Haal uit de vermeldingen hieronder elke regel die de tekenreeks "width" bevat. Het verschil tussen hoofdletters en kleine letters telt mee.

[INVOERMATERIAAL]:
******************************
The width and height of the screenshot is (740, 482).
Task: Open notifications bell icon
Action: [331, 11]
******************************
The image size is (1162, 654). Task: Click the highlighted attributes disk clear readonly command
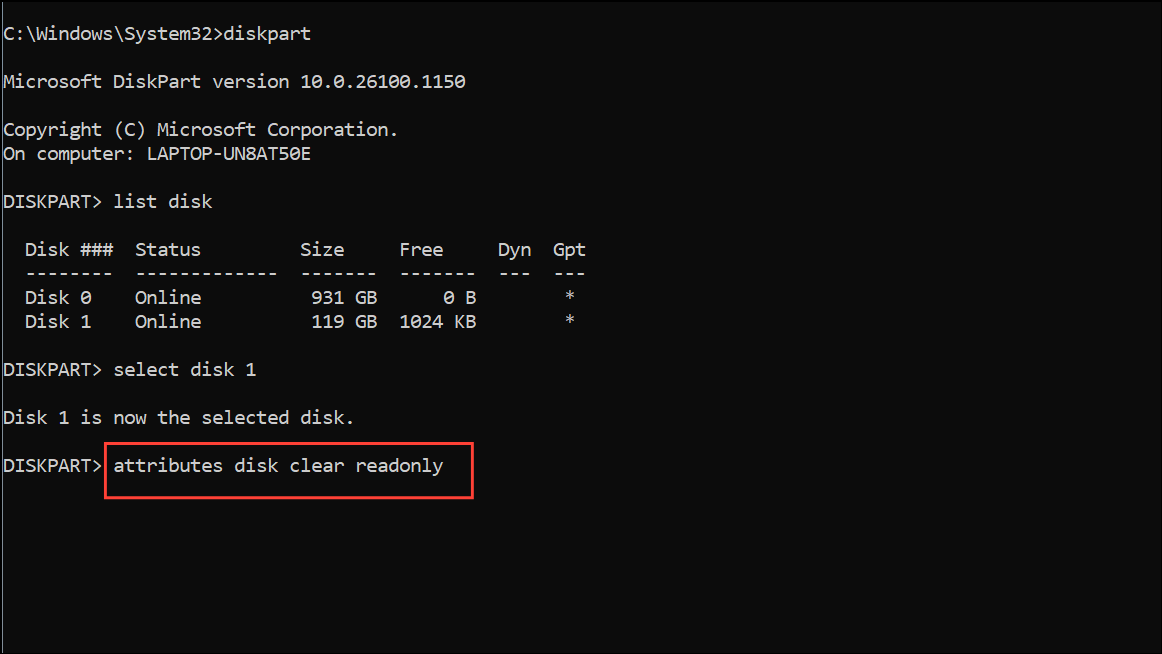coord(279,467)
******************************
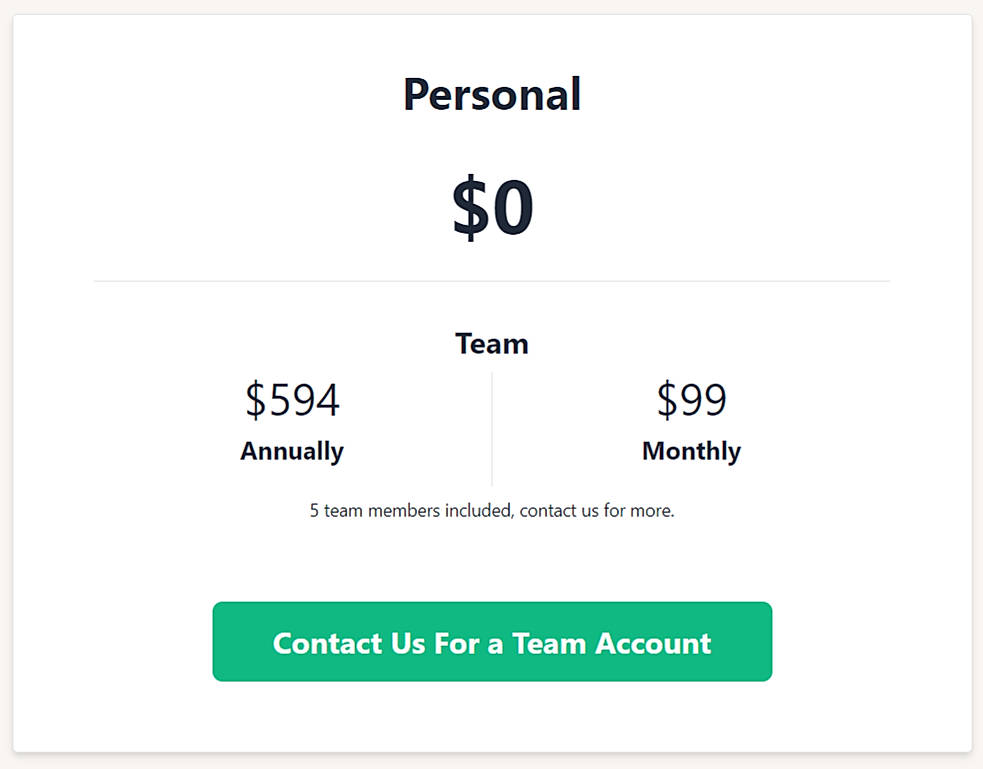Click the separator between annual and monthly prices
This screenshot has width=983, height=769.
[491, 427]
******************************
[UITWERKING]:
The width and height of the screenshot is (740, 482).
This screenshot has width=983, height=769.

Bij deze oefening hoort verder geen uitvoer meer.